Shaped up (steady state reached)

Disclaimer: This post is about physical training and is not meant to explain the whys and hows of what I’m doing to those who aren’t already familiar with gymnastic strength training. If you aren’t, but would like to know what I’m talking about. YouTube searches will most often give you a good idea. The forums over at GymnasticBodies is a veritable gold mine of information, check it out! If you want to see some of my long-term goals, check out the Project page.

Ten weeks ago, I said that I would start what Coach Sommer at GymnasticBodies call a “steady state cycle”, which sounds fancy, but in reality simply means designing a strength program and sticking with it for eight weeks, without increasing any sets or reps. This means that after a while, a steady state is reached where the body has adjusted to the demands of the programme. I have now, with one exception, reached a state where I think the exercises I started doing ten weeks ago are quite easy (ten weeks rather than eight because of illness and final exams). This means that it’s time to start a new cycle, but before I can do that, I need to evaluate where I stand now.


There is no such thing as bad weather, only bad attitude.

In short, the programme (see the initial post for details) has two basic exercises which are present at all times, meaning four times a week: planche and front lever progressions. Regarding the planche, I have made progress, but very slowly. At the beginning of the cycle, I had to work really, really hard even to complete 6×10 seconds of advanced tucked planche, and then the hips where far below the shoulders. Now, I can hold the first three sets with really good form, but still feel the last three sets are killing me. Thus, I will probably keep this exercise exactly as it is, but will add the PPPU (pseudo planche push-ups) to the program to make it a little bit harder.

Front lever is a lot easier and I reached a steady state many weeks ago. To be honest, the biggest problem for the last set is my forearms, which tend to be tired after both planche and front lever workout. I will try to move forward here, either by going for the straddle front lever or for some variant with one leg still tucked, because straddle requires flexibility I don’t really have.

Monday and Thursday has meant upper-body workout, in addition to the exercises above. I have established some sort of basic strength for chin-ups, which means I will move on to continue work towards the one-arm chin-up I’ve worked towards before. The road is very, very long, but I’ll get there in the end, just you wait and see. The steady state for the chins was reached almost immediately, but yet again, grip strength was lacking. In addition to this, I’ve done handstand push-ups, 5×3, which have turned out to be really easy the last three weeks or so. I might replace these with other handstand-related exercises, but I might also keep it. Hm…

I’ve also done specific finger/hand strength by doing fingertip push-ups. I need this and will do the same thing next cycle, just ingrease the reps. It took a long time to reach the steady state here, which is expected since tendons take longer to strengthen. The last exercise is dips, which is a great exercise when done on parallel bars, but which will be difficult to do practically next semester. It will be replaced by the PPPU I mentioned above. This concludes the upper-body routine.
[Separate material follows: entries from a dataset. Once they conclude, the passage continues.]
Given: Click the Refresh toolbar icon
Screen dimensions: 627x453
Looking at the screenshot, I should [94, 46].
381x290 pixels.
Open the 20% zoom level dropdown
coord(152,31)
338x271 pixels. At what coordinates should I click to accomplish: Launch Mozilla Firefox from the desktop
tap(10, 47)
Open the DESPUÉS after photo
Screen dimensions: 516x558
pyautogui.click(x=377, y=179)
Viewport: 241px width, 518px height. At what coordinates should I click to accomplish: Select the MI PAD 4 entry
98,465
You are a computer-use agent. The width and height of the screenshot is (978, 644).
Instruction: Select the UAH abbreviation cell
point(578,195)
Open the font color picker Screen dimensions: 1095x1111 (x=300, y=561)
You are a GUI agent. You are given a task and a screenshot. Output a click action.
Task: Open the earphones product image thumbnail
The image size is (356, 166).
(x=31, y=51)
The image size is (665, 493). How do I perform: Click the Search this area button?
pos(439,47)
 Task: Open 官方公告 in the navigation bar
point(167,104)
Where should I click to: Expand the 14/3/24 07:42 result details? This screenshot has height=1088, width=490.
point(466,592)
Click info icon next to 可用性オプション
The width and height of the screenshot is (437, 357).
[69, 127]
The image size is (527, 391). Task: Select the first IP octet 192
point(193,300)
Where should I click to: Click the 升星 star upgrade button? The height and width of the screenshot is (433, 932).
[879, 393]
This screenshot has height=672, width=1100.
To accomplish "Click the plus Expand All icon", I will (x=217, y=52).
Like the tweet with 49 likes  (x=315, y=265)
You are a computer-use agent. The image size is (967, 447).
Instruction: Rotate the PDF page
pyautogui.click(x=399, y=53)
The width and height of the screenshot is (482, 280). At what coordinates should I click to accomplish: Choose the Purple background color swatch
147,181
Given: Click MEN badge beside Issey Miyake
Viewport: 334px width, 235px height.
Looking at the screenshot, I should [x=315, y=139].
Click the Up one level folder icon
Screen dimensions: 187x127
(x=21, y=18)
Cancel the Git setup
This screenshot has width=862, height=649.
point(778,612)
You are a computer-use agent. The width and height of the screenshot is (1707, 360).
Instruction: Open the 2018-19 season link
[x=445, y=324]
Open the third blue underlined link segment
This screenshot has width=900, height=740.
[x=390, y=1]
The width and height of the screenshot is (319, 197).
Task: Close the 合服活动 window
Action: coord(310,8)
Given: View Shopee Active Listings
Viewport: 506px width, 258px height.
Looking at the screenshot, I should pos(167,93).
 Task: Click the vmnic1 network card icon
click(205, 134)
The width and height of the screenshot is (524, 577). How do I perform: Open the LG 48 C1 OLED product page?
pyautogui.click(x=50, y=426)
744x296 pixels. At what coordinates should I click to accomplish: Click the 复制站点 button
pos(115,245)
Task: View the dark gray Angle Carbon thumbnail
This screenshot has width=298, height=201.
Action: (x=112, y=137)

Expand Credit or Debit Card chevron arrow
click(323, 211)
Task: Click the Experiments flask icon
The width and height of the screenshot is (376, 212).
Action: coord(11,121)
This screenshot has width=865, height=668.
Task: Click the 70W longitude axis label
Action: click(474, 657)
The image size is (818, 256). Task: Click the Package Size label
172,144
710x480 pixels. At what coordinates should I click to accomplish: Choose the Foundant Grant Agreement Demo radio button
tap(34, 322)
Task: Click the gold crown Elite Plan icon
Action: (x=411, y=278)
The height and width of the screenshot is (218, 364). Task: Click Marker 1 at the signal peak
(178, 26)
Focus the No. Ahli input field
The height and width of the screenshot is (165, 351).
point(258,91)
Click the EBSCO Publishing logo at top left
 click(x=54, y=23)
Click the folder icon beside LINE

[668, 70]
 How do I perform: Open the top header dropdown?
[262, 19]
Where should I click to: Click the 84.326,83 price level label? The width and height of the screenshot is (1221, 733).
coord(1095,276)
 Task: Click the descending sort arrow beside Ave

This is my advanced tucked planche as it looks right now.

On Tuesdays and Fridays, I planned to do legs and core (in addition to placnhe and front lever, of course), but most of the time I only did the general exercises. Why? Mostly because I didn’t have good exercises, but also because I was lazy. It took me around eight weeks to find good exercises I can do at home (I usually do all these exercises on the university campus, i.e. outdoors). This means I will stick to the exercises I’ve found and use the next cycle to reinforce them.

In short, this means two pairs of exercises. The first is L-sit, which will be 5×12 seconds or something like that. This will be paired with headstand leg raises (it’s a bit tricky to explain, but imagine standing on your head and then, with straight legs, lowering your feet to the ground and raise them up again), which target the lower back. The second pair is pistols or SLS (single-leg squats), probably 5×2 or 5×3 on each leg. together with ab wheel (oh, yeah!), but I haven’t been able to specify a certain number of sets or reps here.

In addition to all this, I plan to add some general handstand training. I’ve seen many people recommend extended static training here, so I will give it a try. I’m not sure exactly what to do, but it might be something like 10×1 minute with 30 seconds rest. Because of this, I also intend to reverse the order of the two routines. I should add the handstand to the upper-body days, otherwise the muscles won’t get time to rest, but that will make me more tired. I’d rather be exhausted on Wednesdays and Saturdays when I can rest, so I’ll simply switch days.

I will spend the two weeks still remaining to the start of the next semester experimenting with these exercises. I will also try to go all out on some of them to use as some kind of benchmark. When I’m done with all this, presumably in two weeks, I’m going to write a new post introducing the second cycle. It’s time to round this off now, and I’d like to do that by saying that even though it’s hard to compare ways of exercising, I’m very happy with this method so far and it feels great to be able to plan and start a new cycle!